Supplied entries
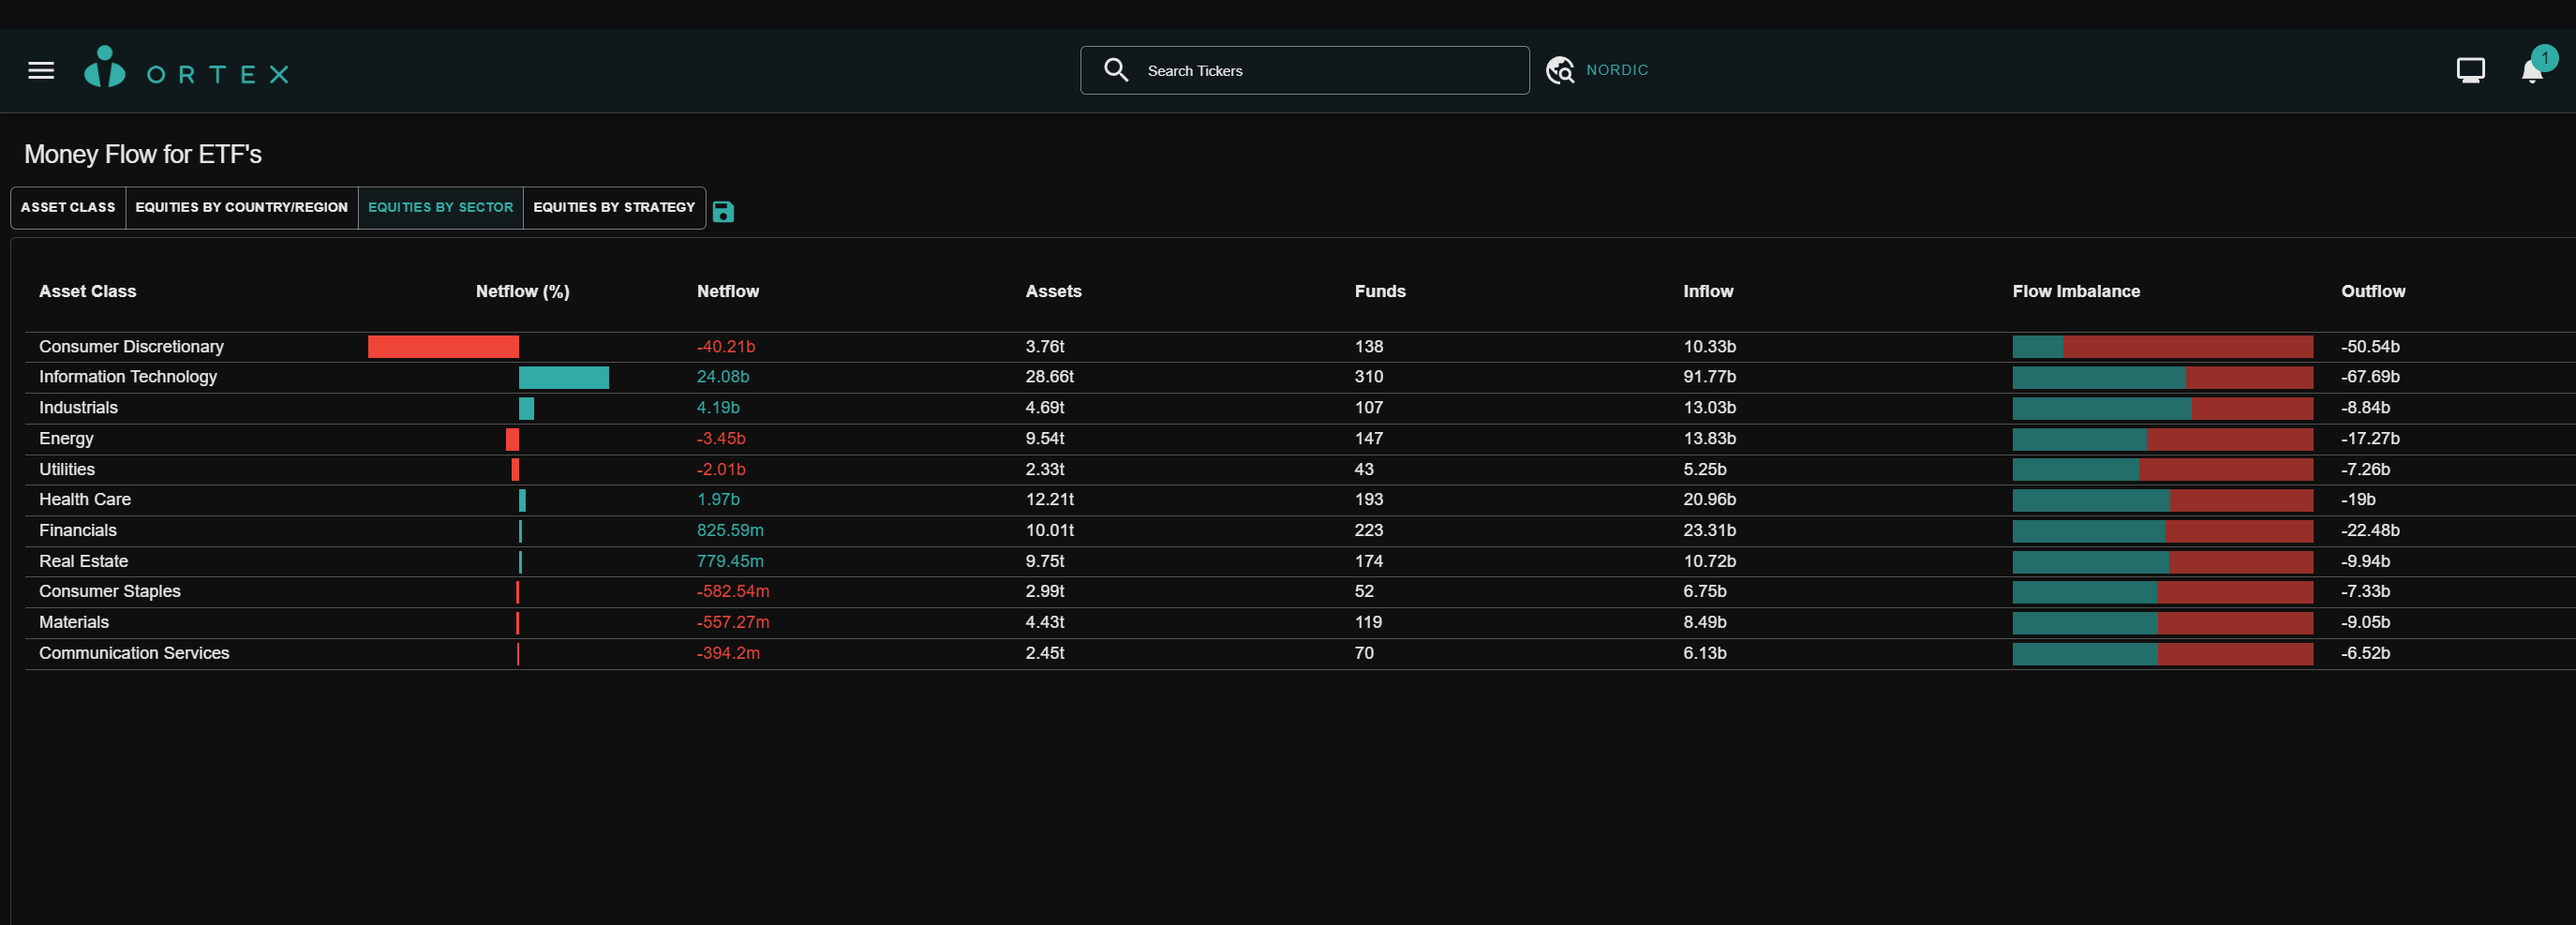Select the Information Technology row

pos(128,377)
--
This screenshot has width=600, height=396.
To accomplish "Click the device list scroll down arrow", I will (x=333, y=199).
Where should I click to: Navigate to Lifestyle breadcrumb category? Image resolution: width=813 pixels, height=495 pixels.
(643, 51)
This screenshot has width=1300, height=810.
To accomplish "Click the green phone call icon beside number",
--
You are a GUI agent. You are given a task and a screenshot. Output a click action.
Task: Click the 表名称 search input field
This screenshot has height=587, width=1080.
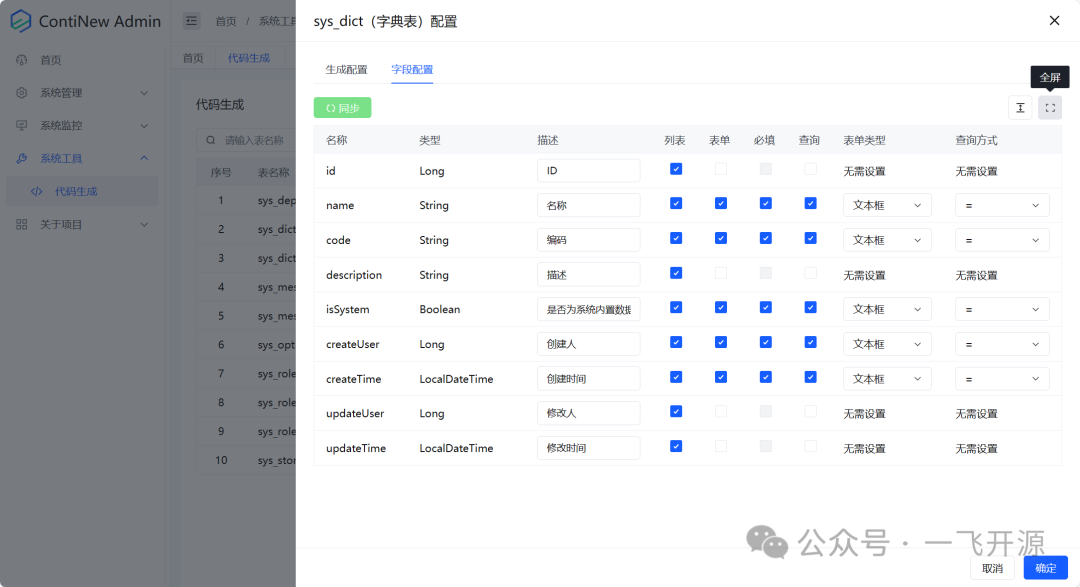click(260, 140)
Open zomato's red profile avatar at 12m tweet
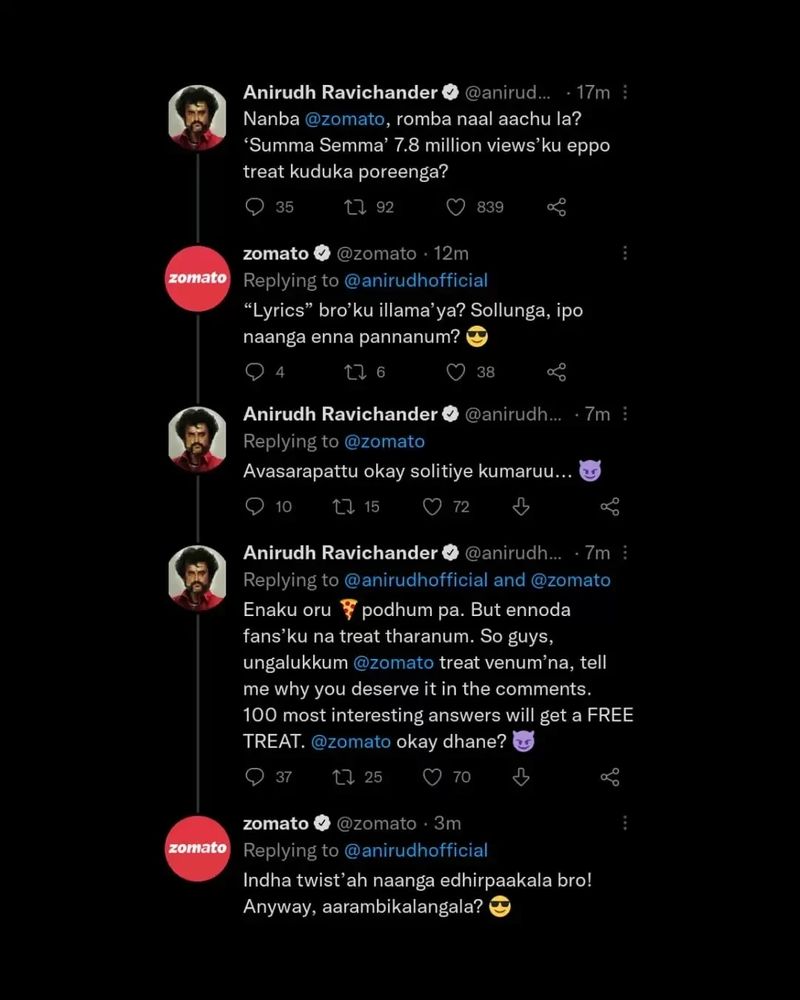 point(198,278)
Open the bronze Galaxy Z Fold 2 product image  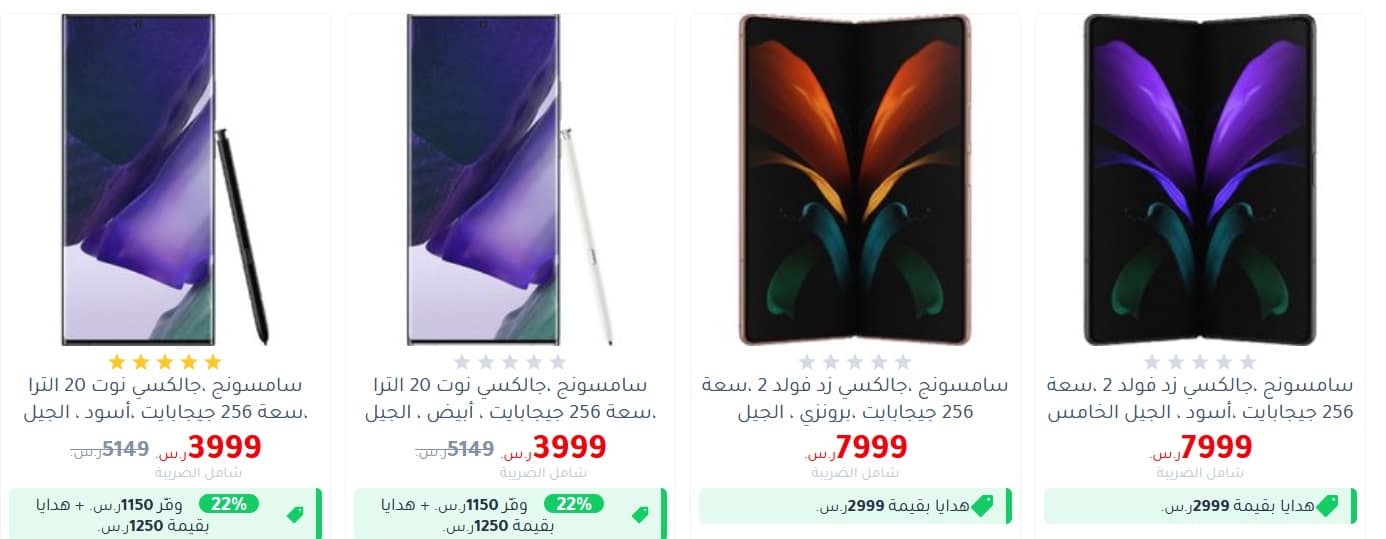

What you are asked to do
Once you have located every line with the word "accomplish" in the material above, list those lines.

Result of the exercise
To accomplish "Click the device list scroll down arrow", I will (x=333, y=199).
To accomplish "Click the green phone call icon beside number",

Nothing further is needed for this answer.